Date - Heure / Date - Hour
Date(s) - 17/04/2018
10h30 - 12h30
Emplacement / Location
ENAC, Building Breguet, Amphi Breguet
Ballstering : a clustering algorithm for large datasets.
Ballstering belongs to the machine learning methods that aim to group in classes a set of objects that form the studied dataset, without any knowledge of true classes within it. This type of methods, of which k-means is one of the most famous representative, are named clustering methods. Recently, a new clustering algorithm “Fast Density Peak Clustering” (FDPC) has aroused great interest from the scientiﬁc community for its innovating aspect and its eﬃciency on non-concentric distributions. However this algorithm showed a such complexity that it can’t be applied with ease on large datasets. Moreover, we have identiﬁed several weaknesses that impact the quality results and the presence of a general parameter dc, diﬃcult to choose while having a signiﬁcant impact on the results. In view of those limitations, we reworked the principal idea of FDPC in a new light and modiﬁed it successively to ﬁnally create a distinct algorithm that we called Ballstering.

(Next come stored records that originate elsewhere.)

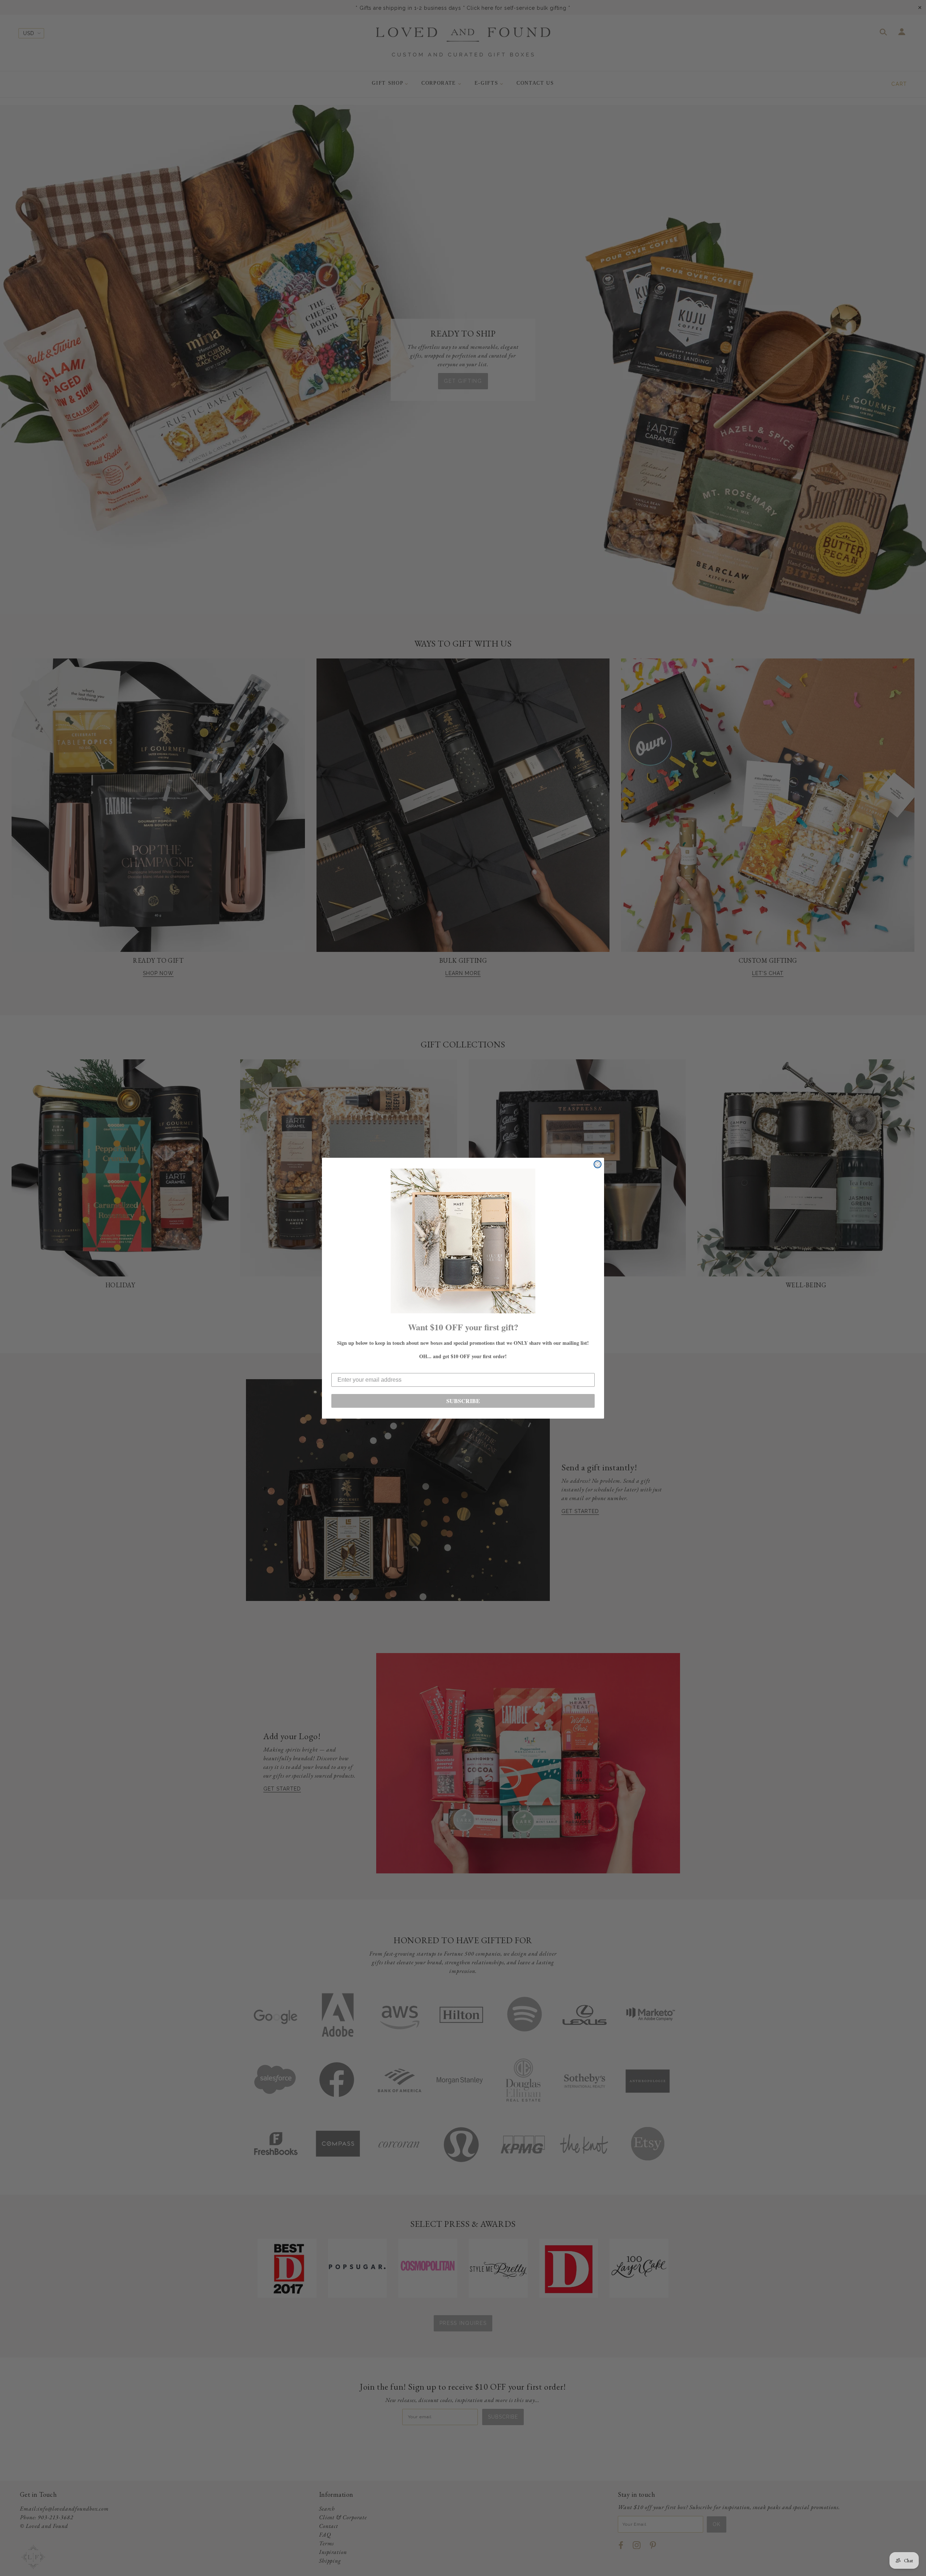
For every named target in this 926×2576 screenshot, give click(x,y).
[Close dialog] (597, 1164)
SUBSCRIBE (463, 1401)
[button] (463, 1241)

The work carried out during those three years can be summarised by the conception of this clustering algorithm especially designed to be eﬀective on large datasets. As its Precursor, Ballstering works in two phases: An estimation density phase followed by a clustering step. Its conception is mainly based on a procedure that handle the ﬁrst step with a lower complexity while avoiding at the same time the diﬃcult choice of dc , which becomes automatically deﬁned according to local density. We name ICMDW this procedure which represent a consistent part of our contributions. We also overhauled cores deﬁnitions of FDPC and entirely reworked the second phase (relying on the graph structure of ICMDW’s intermediate results), to ﬁnally produce an algorithm that overcome all the limitations that we have identiﬁed.
Vincent Courjault-Radé, ENAC, DEVI, Toulouse, France.